Keempat suku (daerah) yang memperoleh gelar tersebut masing-masing daerah Sepuluh Dua Kuta (daerah Hamparan Perak dan sekitarnya), Serbanyaman (daerah Sunggal dan sekitarnya), Sinembah (daerah Patumbak, Tanjung Morawa dan sekitarnya) serta Sukapiring (daerah Kampung Baru dan Medan sekitarnya). Tuanku Panglima Pasutan berkuasa sampai tahun 1761.

Pada tahun itu juga, Raja Deli berganti lagi. Di bawah kekuasaan Tuanku Panglima Gandar Wahid selaku Raja Deli V, kedudukan Datuk Empat Suku semakin kokoh. Gandar Wahid mangkat tahun 1805.

Tampuk kekuasaan selanjutnya diwariskan pada putra ketiga Panglima Gandar Wahid, yaitu Sultan Amaludin Mengedar Alam. Ia tercatat sebagai Raja Melayu VI. Pada masa pemerintahannya, hubungan Kerajaan Melayu sudah lebih dekat dengan Kerajaan Siak ketimbang Kerajaan Aceh. Ia sendiri memerintah sampai tahun 1850.

Selanjutnya Sultan Osman Perkasa Alamsyah naik tahta. Raja yang satu ini hanya berkuasa selama delapan tahun. Namun meskipun singkat, di bawah kekuasaannya Kerajaan Deli bisa kembali dekat dengan Kerajaan Aceh. Hal ini ditandai dengan pemberian Pedang Bawar dan Cap Sembilan.

Pada tahun 1858, Raja Deli VIII dipegang Sultan Mahmud Al Rasyid Perkasa Alamsyah. Sultan ini memerintah hingga tahun 1873, dan kerjasama dengan Belanda mulai dijalinnya. Hal ini ditandai dengan pembukaan lahan tembakau di daerah Kerajaan Deli.

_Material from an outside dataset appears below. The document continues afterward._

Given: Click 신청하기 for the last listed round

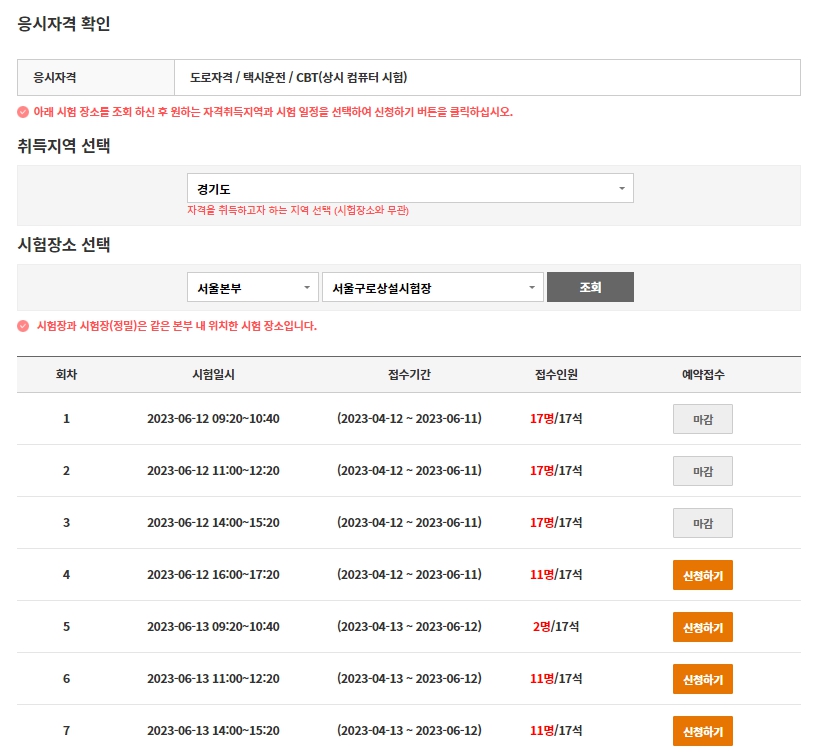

Kedekatan kerajaan dengan Belanda makin erat setelah naiknya Sultan Ma’mun Al Rasyid Perkasa Alamsyah. Boleh dibilang, ini adalah era keemasan Kerajaan Melayu Deli. Di bawah kekuasaannya perdagangan tembakau semakin makmur dan mencapai puncaknya. Ia kemudian memindahkan pusat kerajaan kembali ke Medan dan mendirikan Istana Maimoon pada tanggal 26 Agustus 1888 dan diresmikan pada 18 Mei 1891. Ia juga mendirikan bangunan lain seperti Mesjid Raya Al Mahsun pada tahun 1907, serta beberapa bangunan bersejarah lainnya. Ma’mun memimpin kerajaan sampai tahun 1924.

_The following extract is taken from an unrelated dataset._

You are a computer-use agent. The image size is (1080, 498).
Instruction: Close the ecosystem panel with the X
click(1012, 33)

Pemerintahan selanjutnya diteruskan Sultan Amaluddin Al Sani Perkasa Alamsyah dari tahun 1924 hingga 1945. Pada masa pemerintahannya, hubungan dagang dengan kerajaan-kerajaan di nusantara terjalin dengan baik. Ini terbukti dengan adanya pengembangan pelabuhan laut. Pada tanggal 17 Agustus 1945, Republik Indonesia memproklamirkan kemerdekaan, dan Pemerintah Kesultanan Deli mengakui kedaulatan Negara Republik Indonesia. Kedudukan sultan-sultan selanjutnya diubah menjadi Penguasa Adat Istiadat dan Kebudayaan Melayu Deli.

Pada tahun 1945, Sultan Amaluddin Al Sani Perkasa Alam menyerahkan kedudukannya kepada putra tertuanya, Sultan Osman Al Sani Perkasa Alam yang memerintah hingga tahun 1965.

Sejak Tahun 1965, Kerajaan Deli dipimpin oleh Penguasa Tertinggi Adat Melayu yang juga merupakan putra Sultan Osman Al Sani Perkasa Alam, yaitu Sultan Azmi Perkasa Alam. Sultan terakhir ini masih berkuasa sampai sekarang. Tradisi pergantian raja di Istana Maimoon masih dilakukan dengan khidmat, meski pemerintahan modern telah lama dikenal di negeri ini.

Ibarat pepatah Melayu, “Takkan hilang Melayu ditelan bumi”. Pada masa mendatang, Sultan Melayu akan tetap ada walau kekuasaannya tak lagi sehebat dulu.